The Hancock-Henderson Quill, Inc.
Union superintendent suspends 6th-grade social studies teacher pending investigation; parents say student traumatized.
by David Grimes, Quill Correspondent
BIGGSVILLE: A 12-year-old Union Elementary School sixth-grader may never attend school with his classmates again after being humiliated in the classroom by his teacher, the boy's mother says.
The incident occurred Wednesday when the boy's social studies teacher, Lisa Lox, is alleged to have ordered the boy to strip in front of other students.
There are 17 students in the class.
"I don't want my son to have to have her for a teacher ever again," said Nancy Thomas, the boy's mother.
"I don't want him back in her classroom."
Thomas asked that her son's name not be printed.
"He's already gone through a lot of embarrassment," she said.
Union Elementary Principal Tony Ryan was unavailable for comment Monday due to illness, but Union Superintendent Dean Irlbeck said he hoped to have a statement on behalf of the district ready by late today.
School officials were still sorting out exactly what happened in Lox's classroom.

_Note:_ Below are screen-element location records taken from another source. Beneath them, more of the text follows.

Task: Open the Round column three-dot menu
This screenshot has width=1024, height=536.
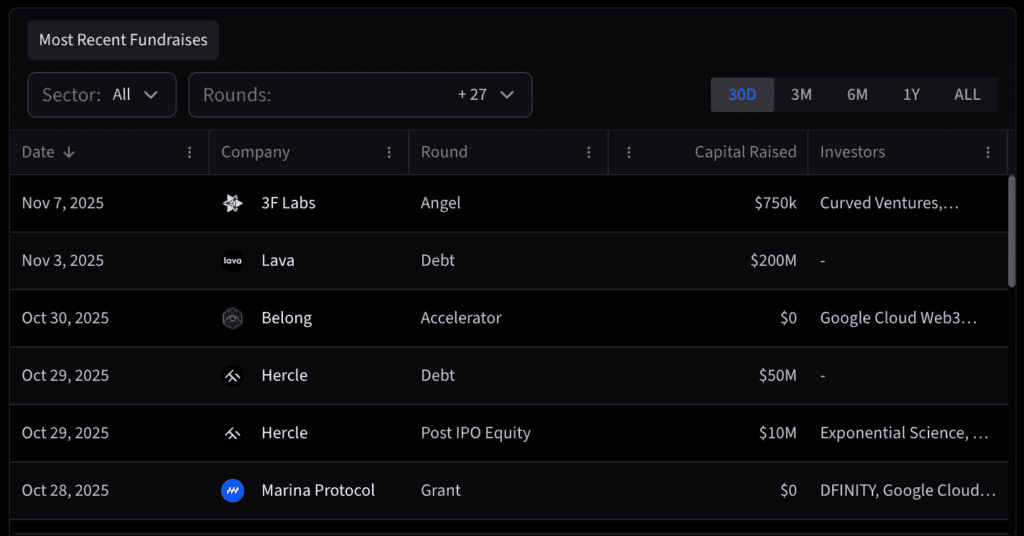Action: 589,152
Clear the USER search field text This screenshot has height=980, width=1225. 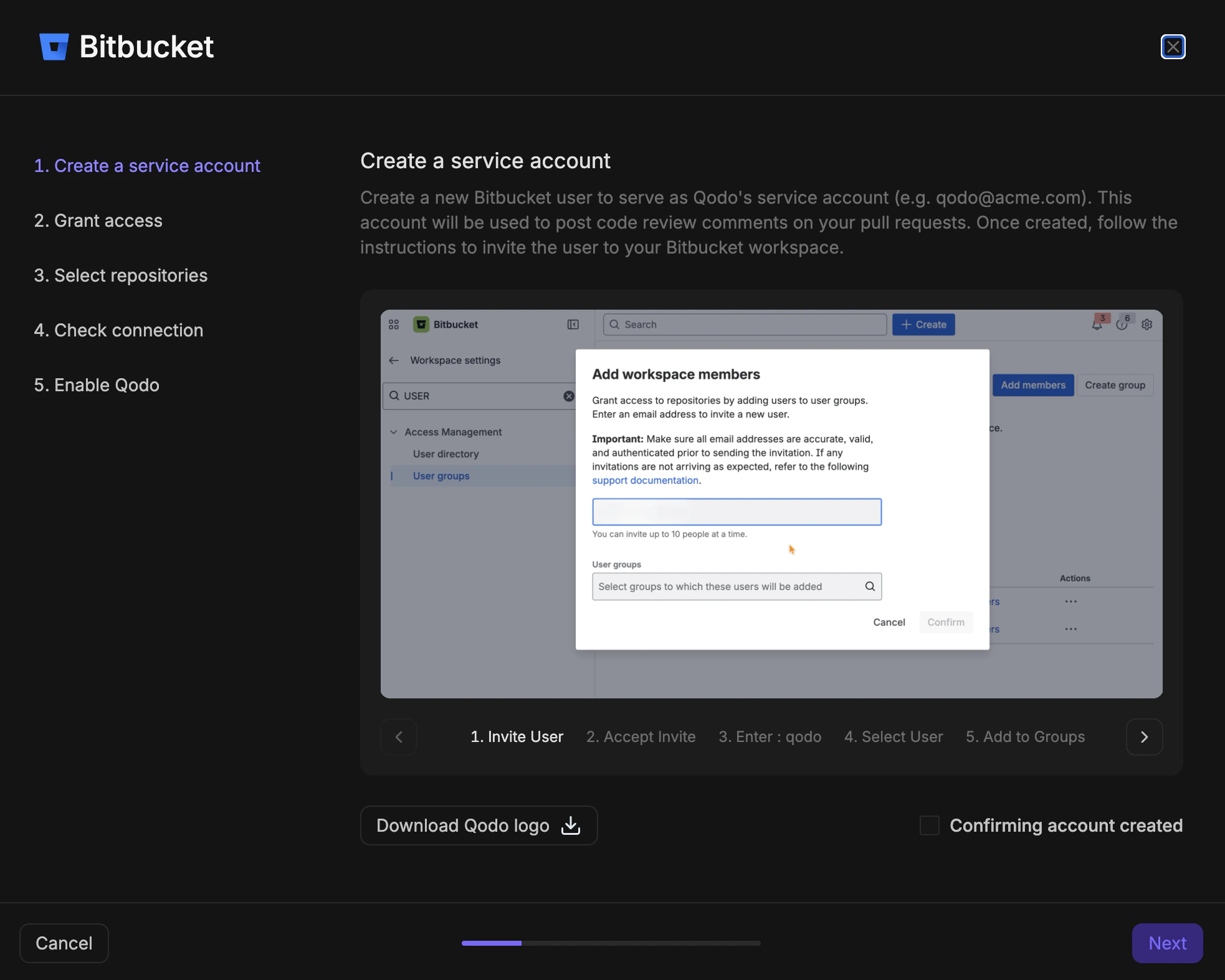[568, 396]
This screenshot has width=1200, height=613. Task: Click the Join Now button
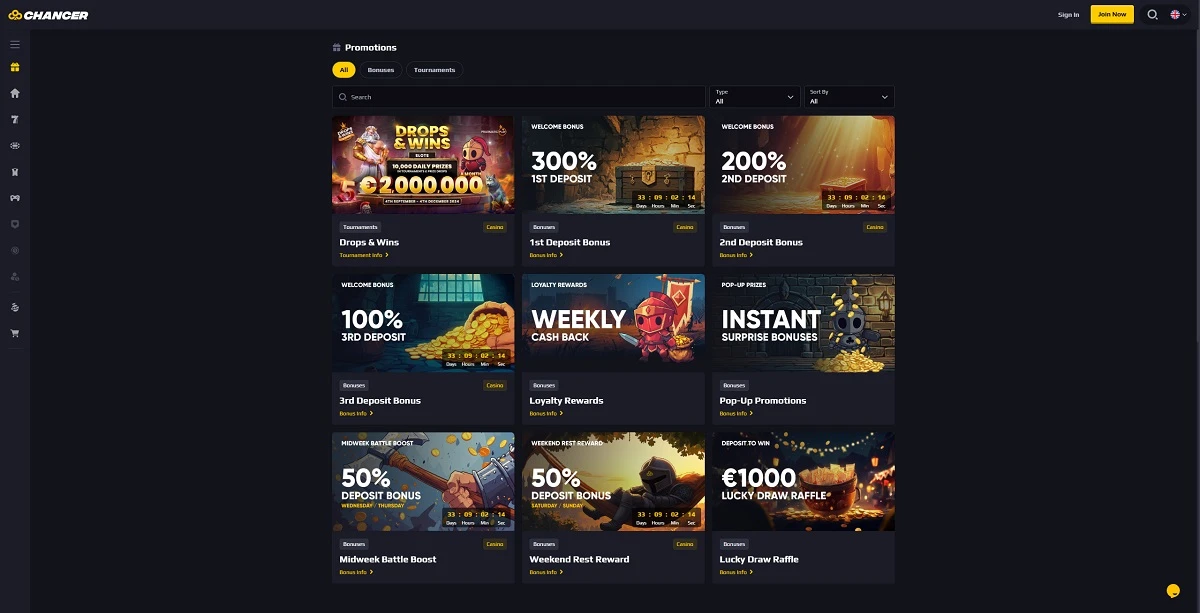click(1112, 14)
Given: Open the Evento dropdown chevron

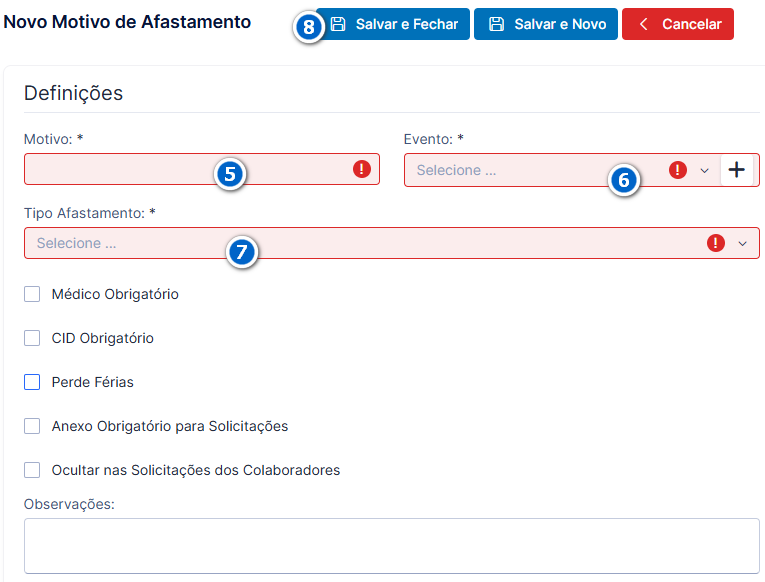Looking at the screenshot, I should pos(705,170).
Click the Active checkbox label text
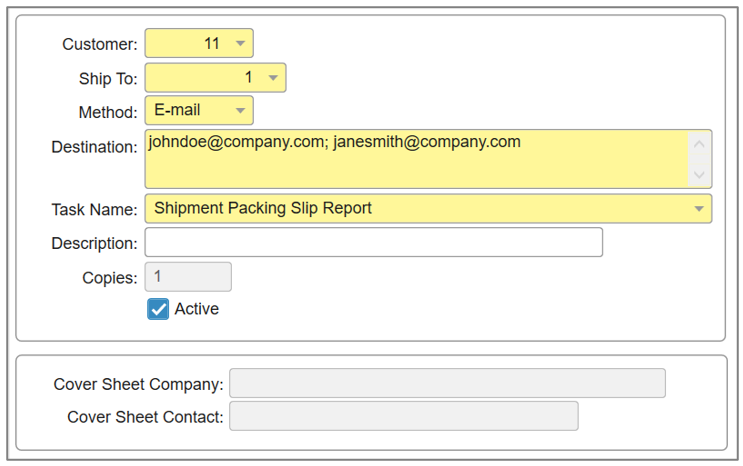This screenshot has height=466, width=743. pyautogui.click(x=196, y=309)
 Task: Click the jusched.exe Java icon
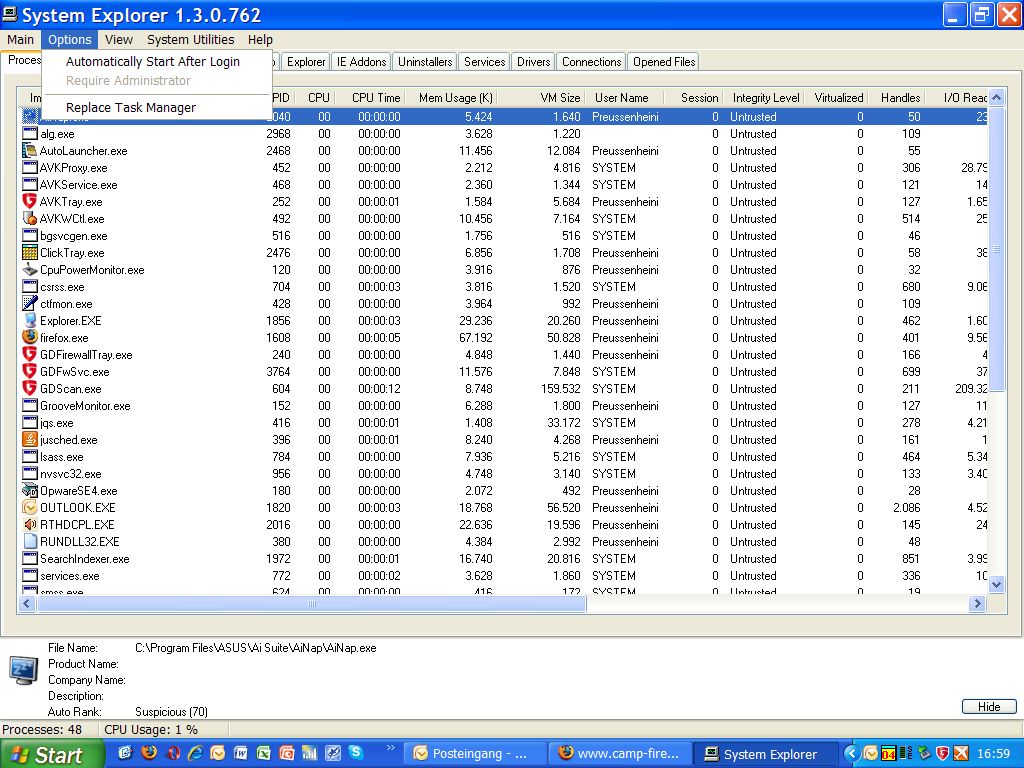[x=30, y=440]
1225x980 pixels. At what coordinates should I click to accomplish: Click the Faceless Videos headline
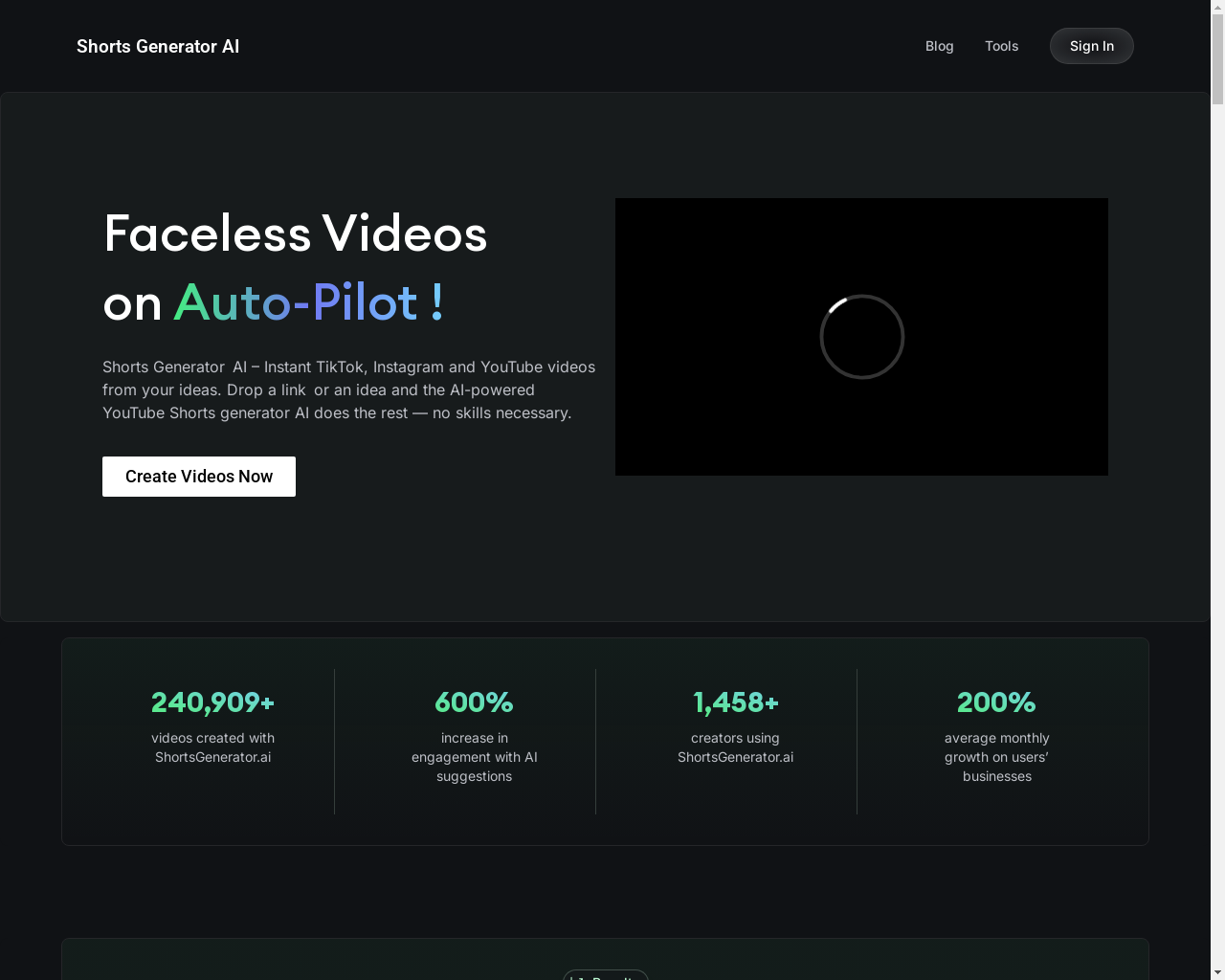pyautogui.click(x=296, y=234)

Lox is a tenured teacher who has been on staff at Union for 10 years.
That status will afford Lox "reasonable protection," Irlbeck said.
But not total immunity.
Lox was given a three-day suspension by the district.
"We need to determine if this was a remediable offense, if there were mitigating circumstances and if so, how this occurred in the classroom," Irlbeck said.
Reached by telephone Monday afternoon, Lox said she was "very upset" by the situation, but declined to give her version of what happened until she speaks with her attorney.
Thomas said when she arrived at the grade school to pick up her son following the incident, she found him crying and upset at his desk.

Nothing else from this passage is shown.